Repeat every entry word for word. Images do not belong in the copy.

━━ Data to examine

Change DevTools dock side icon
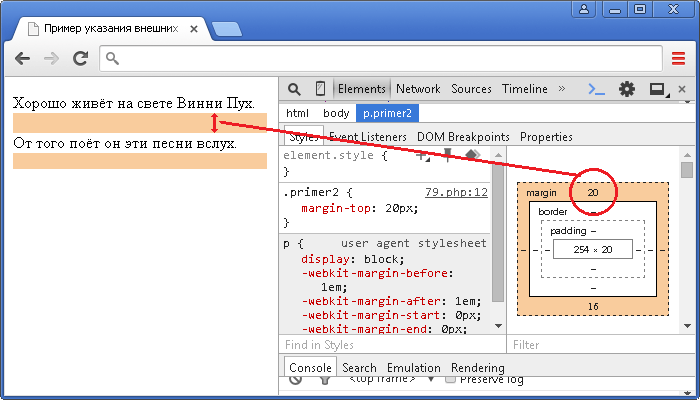Viewport: 700px width, 400px height. [x=658, y=89]
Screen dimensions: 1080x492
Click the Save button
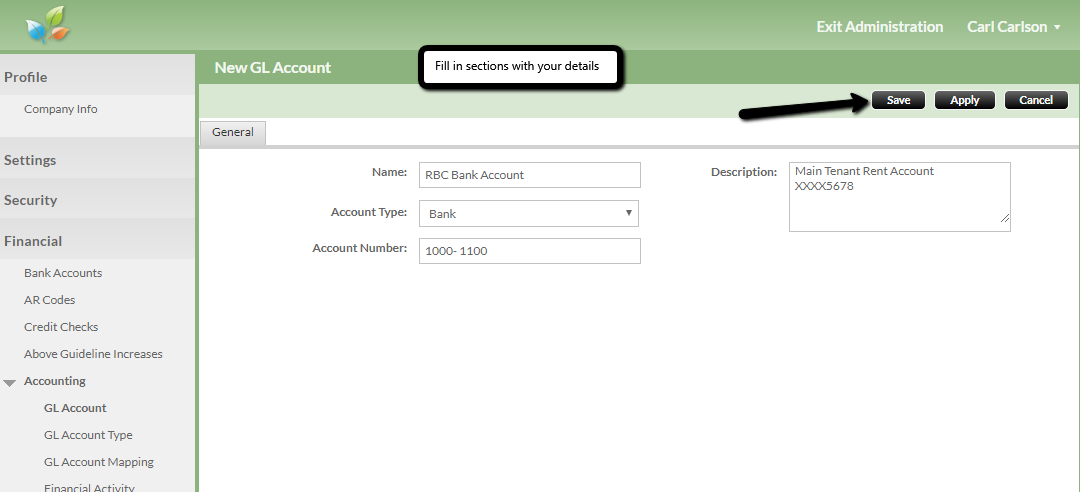point(898,100)
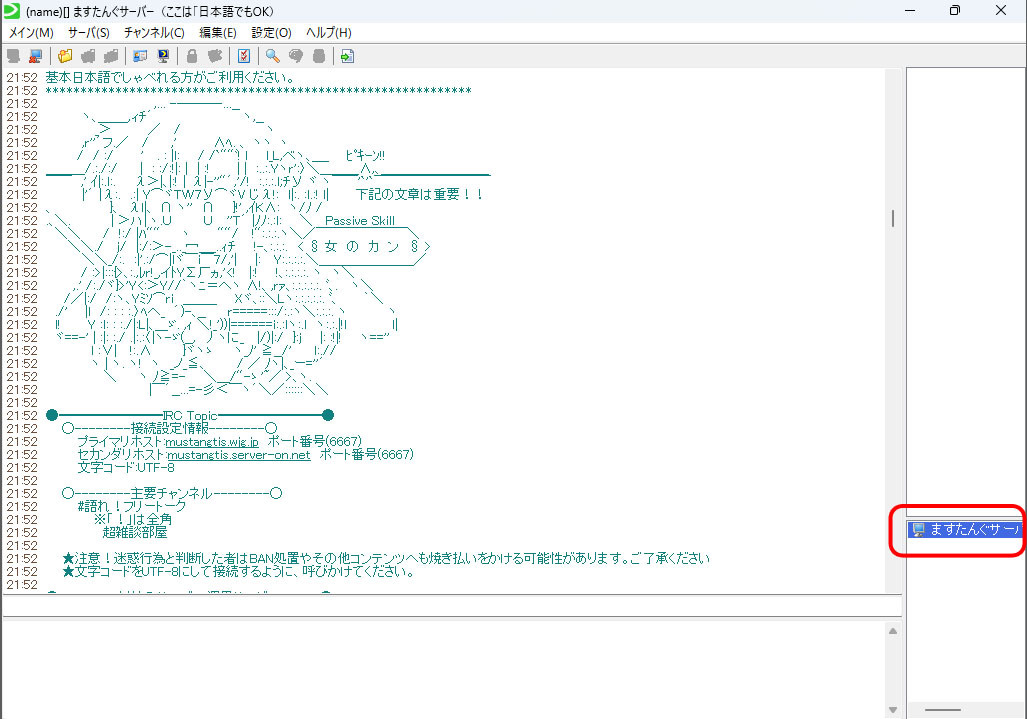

━━━━

§ **Result of the task**
Change DevTools dock side icon
Viewport: 700px width, 400px height. [x=658, y=89]
Screen dimensions: 1080x492
Click the Save button
point(898,100)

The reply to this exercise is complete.